In a recent quixotic attempt to broaden our kids’ horizons beyond Hogwarts during evening story hour, we turned to E.B. White, whose crystal-clear style, arrow-straight moral compass and trenchant sense of the ironic, coupled with great storytelling gifts, make him a superb choice for both children and adults.
New Yorkers in particular have found again and again that his writings have anticipated the talk of the day, so we should have predicted that his perspective would illuminate current debates over the importance of quantifying student progress and teacher performance. White’s wonderful book about a mute swan given voice by a trumpet stolen for him by his father, “The Trumpet of the Swan,” contains the following passage that in a few paragraphs beautifully evokes the elementary-school classroom of yesteryear – and, we should all hope, of tomorrow. (The episode is at the close of the chapter entitled “School Days.”)
The fifth-graders were having a lesson in arithmetic, and their teacher, Miss Annie Snug, greeted Sam with a question.
“Sam, if a man can walk three miles in one hour, how many miles can he walk in four hours?”
“It would depend on how tired he got after the first hour,” replied Sam.
The other pupils roared. Miss Snug rapped for order.
“Sam is quite right,” she said. “I never looked at the problem that way before. I always supposed that man could walk twelve miles in four hours, but Sam may be right: the man may not feel quite so spunky after the first hour. He may drag his feet. He may slow up.”

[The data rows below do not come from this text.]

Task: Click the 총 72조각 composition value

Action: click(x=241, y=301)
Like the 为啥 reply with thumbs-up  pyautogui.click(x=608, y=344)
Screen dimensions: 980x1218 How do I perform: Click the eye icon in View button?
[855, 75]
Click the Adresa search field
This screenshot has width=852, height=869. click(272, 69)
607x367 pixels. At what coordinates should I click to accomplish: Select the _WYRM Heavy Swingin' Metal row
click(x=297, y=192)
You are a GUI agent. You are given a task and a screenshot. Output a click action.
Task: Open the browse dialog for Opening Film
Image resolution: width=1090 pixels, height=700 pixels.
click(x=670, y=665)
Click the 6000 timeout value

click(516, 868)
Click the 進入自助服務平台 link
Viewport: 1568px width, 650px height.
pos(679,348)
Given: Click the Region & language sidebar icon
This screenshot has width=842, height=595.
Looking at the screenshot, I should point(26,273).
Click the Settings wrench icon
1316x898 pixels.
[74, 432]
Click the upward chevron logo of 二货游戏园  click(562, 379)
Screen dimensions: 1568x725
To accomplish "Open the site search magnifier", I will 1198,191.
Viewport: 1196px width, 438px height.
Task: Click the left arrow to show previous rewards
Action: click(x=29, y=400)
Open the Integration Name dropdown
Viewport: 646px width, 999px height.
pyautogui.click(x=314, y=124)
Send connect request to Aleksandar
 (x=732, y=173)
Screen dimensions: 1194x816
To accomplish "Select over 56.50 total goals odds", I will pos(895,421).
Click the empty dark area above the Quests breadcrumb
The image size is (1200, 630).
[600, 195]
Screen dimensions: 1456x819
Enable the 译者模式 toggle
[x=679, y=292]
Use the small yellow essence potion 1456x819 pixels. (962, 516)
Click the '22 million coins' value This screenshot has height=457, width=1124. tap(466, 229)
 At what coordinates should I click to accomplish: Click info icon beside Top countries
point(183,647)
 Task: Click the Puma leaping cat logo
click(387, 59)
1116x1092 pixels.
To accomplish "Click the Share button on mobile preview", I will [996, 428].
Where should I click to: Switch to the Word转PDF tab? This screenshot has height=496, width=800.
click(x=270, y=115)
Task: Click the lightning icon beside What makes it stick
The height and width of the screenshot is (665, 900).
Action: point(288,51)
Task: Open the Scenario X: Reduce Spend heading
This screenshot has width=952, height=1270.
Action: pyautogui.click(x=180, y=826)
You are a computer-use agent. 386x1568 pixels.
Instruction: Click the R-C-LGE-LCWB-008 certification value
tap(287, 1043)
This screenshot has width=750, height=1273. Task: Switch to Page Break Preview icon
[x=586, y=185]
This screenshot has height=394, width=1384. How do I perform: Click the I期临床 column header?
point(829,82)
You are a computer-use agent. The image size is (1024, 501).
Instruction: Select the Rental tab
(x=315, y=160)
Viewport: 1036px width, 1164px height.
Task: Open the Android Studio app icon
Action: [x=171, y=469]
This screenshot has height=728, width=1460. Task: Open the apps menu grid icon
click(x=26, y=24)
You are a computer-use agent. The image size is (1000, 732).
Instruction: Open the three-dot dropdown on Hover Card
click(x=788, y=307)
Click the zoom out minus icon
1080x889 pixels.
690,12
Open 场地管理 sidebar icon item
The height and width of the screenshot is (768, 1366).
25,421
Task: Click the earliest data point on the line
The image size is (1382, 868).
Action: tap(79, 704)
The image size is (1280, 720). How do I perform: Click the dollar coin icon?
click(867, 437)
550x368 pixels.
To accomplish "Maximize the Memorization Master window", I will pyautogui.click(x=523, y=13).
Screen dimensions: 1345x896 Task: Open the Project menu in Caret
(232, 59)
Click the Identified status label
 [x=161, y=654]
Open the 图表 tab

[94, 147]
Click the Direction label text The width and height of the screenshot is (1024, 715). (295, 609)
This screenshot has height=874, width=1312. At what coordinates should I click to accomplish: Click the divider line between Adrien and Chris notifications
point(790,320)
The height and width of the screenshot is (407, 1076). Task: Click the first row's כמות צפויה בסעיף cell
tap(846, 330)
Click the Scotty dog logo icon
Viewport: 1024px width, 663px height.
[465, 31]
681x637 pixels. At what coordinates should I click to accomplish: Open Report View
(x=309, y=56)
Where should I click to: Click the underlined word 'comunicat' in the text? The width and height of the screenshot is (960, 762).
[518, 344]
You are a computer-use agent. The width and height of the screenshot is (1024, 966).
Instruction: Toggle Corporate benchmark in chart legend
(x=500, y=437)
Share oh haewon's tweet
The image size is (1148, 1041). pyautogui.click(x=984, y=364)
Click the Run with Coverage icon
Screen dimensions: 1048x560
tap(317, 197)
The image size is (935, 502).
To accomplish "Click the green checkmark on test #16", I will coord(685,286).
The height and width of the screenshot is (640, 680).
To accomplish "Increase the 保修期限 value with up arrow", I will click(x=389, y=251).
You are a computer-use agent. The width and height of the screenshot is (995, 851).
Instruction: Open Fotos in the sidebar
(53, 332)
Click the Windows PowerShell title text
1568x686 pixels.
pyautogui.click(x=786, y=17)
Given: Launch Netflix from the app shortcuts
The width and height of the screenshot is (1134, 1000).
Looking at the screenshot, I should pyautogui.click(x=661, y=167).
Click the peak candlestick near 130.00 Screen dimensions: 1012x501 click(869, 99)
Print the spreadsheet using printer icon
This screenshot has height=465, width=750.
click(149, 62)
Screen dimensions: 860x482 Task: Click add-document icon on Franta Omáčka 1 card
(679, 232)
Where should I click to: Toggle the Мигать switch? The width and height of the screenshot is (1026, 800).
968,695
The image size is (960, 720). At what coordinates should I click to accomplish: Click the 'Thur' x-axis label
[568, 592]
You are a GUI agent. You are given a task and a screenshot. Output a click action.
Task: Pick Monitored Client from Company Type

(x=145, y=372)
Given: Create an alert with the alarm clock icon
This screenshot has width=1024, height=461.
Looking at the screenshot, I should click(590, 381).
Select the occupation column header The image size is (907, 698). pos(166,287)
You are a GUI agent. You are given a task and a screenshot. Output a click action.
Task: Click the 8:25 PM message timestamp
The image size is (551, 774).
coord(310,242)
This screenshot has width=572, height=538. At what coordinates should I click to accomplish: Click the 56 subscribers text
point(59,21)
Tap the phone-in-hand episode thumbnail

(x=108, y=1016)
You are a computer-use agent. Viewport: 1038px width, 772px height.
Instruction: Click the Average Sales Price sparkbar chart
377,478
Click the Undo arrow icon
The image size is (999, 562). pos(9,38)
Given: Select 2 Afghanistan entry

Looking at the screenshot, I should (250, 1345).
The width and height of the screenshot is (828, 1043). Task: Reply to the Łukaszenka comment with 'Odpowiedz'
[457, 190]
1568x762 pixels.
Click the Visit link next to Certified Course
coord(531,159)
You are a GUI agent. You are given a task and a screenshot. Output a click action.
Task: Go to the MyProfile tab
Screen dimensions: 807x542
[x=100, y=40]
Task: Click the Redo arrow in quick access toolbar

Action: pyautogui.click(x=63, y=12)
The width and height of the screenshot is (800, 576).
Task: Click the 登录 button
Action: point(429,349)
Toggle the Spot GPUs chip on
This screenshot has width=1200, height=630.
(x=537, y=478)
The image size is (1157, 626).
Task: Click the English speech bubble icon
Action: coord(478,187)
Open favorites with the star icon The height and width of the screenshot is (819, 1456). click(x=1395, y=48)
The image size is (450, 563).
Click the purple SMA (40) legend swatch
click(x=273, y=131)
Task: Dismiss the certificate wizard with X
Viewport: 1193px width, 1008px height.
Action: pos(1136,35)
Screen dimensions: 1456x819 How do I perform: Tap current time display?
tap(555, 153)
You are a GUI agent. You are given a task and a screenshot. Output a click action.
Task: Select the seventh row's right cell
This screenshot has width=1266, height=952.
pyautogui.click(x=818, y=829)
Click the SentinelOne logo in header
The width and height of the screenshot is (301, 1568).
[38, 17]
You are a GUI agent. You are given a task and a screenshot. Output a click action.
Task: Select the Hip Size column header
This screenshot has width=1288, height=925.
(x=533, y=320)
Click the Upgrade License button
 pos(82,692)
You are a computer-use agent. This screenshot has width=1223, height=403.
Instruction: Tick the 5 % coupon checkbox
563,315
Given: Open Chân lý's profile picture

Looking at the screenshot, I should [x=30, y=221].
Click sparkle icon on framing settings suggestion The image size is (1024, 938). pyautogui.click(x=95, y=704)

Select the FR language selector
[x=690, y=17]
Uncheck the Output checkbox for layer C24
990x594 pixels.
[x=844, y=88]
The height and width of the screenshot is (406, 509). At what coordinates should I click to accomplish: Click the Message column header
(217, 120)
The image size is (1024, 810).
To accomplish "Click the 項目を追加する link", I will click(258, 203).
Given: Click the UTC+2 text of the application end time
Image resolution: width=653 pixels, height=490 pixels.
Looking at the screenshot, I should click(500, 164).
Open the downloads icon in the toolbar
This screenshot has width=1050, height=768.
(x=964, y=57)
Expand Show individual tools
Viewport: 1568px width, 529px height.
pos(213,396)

In light of current controversies around testing and teacher evaluation, let’s do a little thought experiment. How would Miss Snug have handled this lesson if it were occurring just before a round of standardized testing? Would she not have had to interrupt the children’s speculations and instructed them that actual circumstances in word problems must be completely disregarded, because the point is to arrive at the answer the test designers have in mind? After all, how could test designers anticipate the lines of thought that spontaneously erupted in her classroom? Real life, and real thought, are too complicated to be foreseen – and so need to be put aside at testing time.